━━━━━ Given records ━━━━━

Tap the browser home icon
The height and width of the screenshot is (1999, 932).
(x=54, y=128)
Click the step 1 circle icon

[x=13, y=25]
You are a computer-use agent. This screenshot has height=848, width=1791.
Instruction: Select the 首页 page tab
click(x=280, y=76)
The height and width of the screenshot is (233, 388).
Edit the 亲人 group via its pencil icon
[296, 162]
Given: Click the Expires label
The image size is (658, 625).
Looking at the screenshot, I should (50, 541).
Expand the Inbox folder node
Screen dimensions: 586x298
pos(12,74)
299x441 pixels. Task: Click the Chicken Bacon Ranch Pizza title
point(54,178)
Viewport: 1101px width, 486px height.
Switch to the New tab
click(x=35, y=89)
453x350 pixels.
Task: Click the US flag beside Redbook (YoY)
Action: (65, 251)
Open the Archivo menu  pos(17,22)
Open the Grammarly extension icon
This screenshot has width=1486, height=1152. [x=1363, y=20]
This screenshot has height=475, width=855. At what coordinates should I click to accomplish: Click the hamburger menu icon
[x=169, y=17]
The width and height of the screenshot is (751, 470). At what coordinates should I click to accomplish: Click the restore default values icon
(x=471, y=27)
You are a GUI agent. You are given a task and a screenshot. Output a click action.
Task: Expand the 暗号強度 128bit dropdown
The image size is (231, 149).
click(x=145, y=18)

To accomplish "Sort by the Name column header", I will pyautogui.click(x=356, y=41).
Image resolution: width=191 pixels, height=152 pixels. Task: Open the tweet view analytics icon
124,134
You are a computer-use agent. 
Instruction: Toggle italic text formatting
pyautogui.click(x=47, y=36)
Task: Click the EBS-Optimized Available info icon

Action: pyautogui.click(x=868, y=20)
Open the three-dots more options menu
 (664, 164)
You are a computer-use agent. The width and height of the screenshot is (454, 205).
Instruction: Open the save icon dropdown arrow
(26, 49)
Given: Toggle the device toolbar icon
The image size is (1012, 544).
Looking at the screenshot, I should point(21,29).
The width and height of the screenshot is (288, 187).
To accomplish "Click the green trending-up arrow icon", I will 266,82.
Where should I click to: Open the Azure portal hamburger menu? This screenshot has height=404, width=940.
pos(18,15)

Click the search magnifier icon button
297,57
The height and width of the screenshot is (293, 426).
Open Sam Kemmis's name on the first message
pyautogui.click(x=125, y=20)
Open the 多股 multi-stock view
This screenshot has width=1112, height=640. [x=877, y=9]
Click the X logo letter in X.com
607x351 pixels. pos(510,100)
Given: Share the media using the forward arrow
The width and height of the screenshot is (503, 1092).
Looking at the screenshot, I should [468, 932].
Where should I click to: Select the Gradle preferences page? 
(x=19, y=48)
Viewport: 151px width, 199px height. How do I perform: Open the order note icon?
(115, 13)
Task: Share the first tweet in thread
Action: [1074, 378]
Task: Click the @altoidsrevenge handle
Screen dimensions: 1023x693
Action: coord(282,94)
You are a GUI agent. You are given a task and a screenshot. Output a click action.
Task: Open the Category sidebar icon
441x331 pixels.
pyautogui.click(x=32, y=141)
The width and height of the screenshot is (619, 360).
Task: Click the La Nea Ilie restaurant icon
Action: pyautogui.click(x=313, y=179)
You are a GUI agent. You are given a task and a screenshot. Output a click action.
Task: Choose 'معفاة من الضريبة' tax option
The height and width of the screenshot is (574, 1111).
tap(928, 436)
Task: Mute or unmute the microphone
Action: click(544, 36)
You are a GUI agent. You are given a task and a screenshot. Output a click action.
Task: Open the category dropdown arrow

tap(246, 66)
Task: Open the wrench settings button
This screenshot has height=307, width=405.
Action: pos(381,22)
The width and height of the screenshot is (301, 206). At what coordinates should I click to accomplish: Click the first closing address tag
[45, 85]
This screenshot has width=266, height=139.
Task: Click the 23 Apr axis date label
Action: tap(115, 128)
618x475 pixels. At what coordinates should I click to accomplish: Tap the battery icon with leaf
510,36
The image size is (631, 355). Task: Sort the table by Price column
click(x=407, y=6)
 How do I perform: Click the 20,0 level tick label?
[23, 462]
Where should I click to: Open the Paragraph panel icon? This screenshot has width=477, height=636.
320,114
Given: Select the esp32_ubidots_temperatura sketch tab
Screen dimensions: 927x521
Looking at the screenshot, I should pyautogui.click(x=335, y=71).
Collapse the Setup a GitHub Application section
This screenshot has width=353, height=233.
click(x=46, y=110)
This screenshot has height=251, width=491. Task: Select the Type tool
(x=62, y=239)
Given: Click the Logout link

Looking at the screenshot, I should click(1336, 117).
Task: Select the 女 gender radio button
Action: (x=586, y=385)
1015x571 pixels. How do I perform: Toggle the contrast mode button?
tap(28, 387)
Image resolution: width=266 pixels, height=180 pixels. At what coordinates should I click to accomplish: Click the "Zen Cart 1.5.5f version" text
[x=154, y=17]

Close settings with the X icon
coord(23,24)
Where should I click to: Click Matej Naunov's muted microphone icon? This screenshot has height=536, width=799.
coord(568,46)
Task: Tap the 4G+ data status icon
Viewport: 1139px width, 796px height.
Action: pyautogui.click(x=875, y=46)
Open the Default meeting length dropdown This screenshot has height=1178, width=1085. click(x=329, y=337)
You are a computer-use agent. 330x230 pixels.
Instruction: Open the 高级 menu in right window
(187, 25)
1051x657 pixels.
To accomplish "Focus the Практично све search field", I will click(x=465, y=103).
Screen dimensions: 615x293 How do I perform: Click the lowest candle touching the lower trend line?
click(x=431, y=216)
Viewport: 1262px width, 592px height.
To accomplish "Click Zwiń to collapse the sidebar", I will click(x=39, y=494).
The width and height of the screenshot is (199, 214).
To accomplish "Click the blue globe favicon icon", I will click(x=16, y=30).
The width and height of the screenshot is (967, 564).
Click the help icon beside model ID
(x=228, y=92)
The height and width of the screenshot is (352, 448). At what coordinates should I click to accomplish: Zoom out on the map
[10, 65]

━━━━━

Each line of the data that holds "sidebar" should be reported.

_Answer box_.
Task: Open the Category sidebar icon
To accomplish "Click Zwiń to collapse the sidebar", I will click(x=39, y=494).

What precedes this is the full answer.